**Required work**
Only a number is wanted here: the number of lines of the data that include "layout".

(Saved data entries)
- - - - -
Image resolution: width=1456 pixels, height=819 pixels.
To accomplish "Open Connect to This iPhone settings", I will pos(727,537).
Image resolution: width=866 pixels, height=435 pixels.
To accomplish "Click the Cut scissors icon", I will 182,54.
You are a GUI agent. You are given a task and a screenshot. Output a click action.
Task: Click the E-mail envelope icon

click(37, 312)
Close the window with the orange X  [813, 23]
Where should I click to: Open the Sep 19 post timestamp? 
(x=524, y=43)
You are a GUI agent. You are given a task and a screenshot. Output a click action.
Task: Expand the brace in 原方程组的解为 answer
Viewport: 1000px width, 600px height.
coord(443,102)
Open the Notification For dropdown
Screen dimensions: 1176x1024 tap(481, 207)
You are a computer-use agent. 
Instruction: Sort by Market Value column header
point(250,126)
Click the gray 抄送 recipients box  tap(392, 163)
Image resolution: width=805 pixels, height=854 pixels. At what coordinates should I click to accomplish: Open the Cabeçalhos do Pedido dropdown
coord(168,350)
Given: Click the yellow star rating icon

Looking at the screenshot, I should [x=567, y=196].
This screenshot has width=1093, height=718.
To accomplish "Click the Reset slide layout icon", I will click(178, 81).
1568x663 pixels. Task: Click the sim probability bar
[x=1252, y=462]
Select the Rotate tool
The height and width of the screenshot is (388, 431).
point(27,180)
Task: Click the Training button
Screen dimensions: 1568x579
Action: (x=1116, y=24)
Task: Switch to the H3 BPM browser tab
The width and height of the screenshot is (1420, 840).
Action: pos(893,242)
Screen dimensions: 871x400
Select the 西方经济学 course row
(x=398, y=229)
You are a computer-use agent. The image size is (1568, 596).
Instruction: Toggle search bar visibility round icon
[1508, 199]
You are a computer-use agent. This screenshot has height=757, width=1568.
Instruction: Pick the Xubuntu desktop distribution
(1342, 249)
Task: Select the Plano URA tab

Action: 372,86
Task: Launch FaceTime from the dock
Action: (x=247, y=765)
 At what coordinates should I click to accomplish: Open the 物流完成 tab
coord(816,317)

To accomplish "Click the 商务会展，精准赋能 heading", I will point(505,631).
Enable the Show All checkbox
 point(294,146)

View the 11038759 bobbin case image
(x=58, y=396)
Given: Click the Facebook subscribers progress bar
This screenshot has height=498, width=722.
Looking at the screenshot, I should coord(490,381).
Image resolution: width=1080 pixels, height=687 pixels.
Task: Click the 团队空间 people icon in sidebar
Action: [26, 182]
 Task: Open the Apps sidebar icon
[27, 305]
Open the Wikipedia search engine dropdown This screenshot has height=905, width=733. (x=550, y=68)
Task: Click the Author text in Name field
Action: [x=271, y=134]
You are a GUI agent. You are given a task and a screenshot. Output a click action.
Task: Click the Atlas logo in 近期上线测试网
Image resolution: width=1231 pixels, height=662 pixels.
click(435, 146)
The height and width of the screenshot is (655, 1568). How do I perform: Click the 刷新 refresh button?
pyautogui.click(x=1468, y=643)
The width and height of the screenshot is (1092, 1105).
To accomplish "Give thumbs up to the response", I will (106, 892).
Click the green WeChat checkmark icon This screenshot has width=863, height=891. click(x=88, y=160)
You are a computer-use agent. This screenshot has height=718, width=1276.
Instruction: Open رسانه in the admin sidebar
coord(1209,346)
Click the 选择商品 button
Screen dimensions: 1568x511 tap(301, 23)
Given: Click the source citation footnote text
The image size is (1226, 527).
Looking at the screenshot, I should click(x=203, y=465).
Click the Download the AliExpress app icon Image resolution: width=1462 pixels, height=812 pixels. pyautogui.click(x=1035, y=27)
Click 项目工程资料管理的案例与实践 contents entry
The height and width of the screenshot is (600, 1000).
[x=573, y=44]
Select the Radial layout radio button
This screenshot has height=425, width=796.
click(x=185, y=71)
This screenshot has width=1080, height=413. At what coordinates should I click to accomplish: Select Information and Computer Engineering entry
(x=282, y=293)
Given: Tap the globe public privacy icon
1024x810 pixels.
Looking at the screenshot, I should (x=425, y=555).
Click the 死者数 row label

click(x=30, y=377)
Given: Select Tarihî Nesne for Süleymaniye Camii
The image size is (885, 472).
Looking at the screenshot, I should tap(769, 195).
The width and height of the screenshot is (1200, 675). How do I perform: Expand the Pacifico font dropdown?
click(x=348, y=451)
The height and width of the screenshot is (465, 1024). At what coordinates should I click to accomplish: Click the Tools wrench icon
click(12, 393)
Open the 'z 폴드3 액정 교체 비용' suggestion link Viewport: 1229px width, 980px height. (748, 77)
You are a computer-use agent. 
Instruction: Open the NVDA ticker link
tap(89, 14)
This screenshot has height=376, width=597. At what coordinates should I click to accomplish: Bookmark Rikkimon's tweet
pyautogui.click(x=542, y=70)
- - - - -
**Answer box**
2